I have not been completely dead to my emotions while in Afghanistan, but you witness so much poverty and desperation and cruelty here that these scenes become routine. You expect to encounter them most of the days you venture around the country, and the expectation and unfortunate familiarity keep your emotions in check. The scenes can still impact you, but more subtly as you arrive upon them again and again.

For some reason, however, I had a more visceral reaction when I saw that burned, dead boy. I’m a physician and have contacted dozens of human bodies traumatically amputated and gouged and scorched and bleeding. The sight of bodily trauma, no matter how severe, doesn’t bother me. My medical training leads me to approach such patients clinically in order to determine what needs to be done for treatment and intervention. But when I saw that innocent young Afghan boy after Taliban insurgents had murdered him, I felt both anger and an immense sadness welling up within me.
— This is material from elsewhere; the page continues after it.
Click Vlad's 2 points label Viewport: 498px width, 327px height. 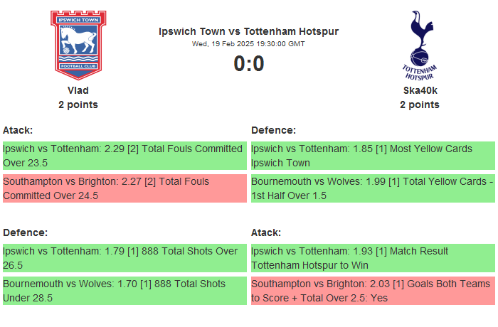coord(78,104)
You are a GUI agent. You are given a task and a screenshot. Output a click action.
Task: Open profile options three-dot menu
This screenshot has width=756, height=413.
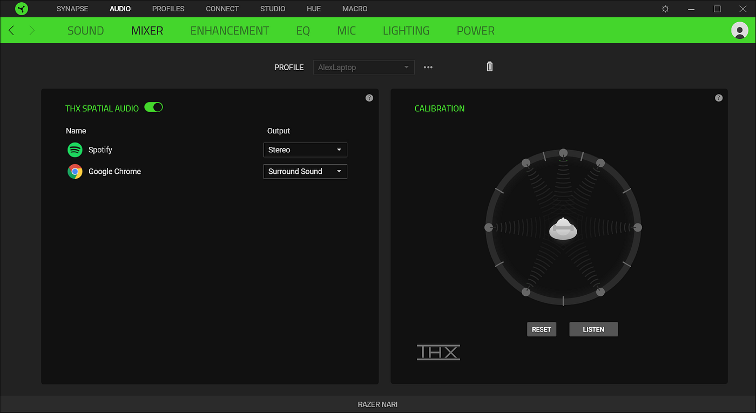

My sadness is for the Afghan people, who must endure the violence perpetrated by madmen, self-proclaimed liberators, who have no qualms killing the very same Afghans and Muslim they are fighting to “free.” It’s no surprise that the Taliban attacked the buildings housing the ministries of Justice and Education yesterday, as the insurgents have no sane concept of or need for the ideals espoused by those agencies. The intellectually and spiritually barren mindset of the Taliban is something to despise. The actions of these men should provoke outrage in anyone possessing even the thinnest veneer of human decency.

I turned to Phil as we walked away from the hospital and said “The people who did this are animals.” They must be stopped.